R is also open-source or free to use, making it cost-efficient, widely accessible, and highly scalable on an individual, organisational and industrial level.
Now while R should be relatively simple to learn for those familiar with popular spreadsheet programs, how quickly you pick it up depends on your prior mastery of programming and statistics. Other challenges involved in learning R include its huge computer memory requirements and having to make copies of the data being processed.
The Certified Data Analytics (R) Specialist Course
To help you overcome these challenges, SMU Academy offers hands-on opportunities for sharpening your R skills along with real-world data-sets and cases. The Academy’s Certified Data Analytics (R) Specialist course comprises six modules and a capstone, practical problem-solving project, completion of which is required to earn your certificate.
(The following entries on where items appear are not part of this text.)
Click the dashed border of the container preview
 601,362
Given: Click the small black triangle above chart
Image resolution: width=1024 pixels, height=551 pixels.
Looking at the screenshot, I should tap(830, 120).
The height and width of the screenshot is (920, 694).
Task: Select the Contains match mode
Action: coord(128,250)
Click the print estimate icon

Course modules include introductions to Data Analytics and Data Visualisation, Statistical Inference for Managerial Insights, Advancing Skillsets of Visual Analytics, Web Scraping and Data Insights, and A First Look at Visual Analytics.
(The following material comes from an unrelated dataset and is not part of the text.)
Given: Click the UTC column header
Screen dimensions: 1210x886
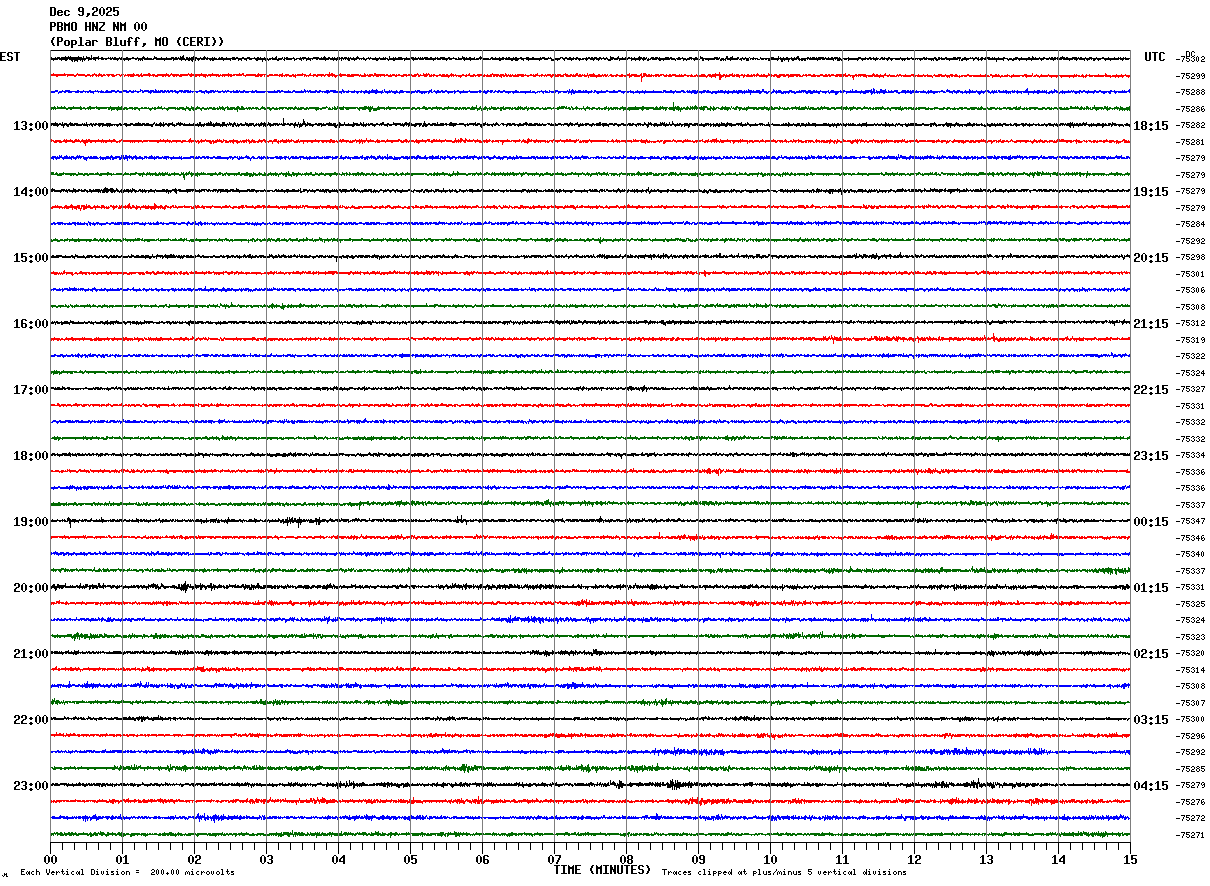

But even as you master the intricacies of using R in becoming a big data specialist, bear in mind that your work—your findings, analyses and presentations—must be aligned with the overall business goals of your organisation. In analytics, data is not collected aimlessly or for its own sake, but is called to serve a greater purpose which, simply put, is to find ways to make things better for a business and the people it serves.
In other words, to become a big data specialist, you must never lose sight of the big picture.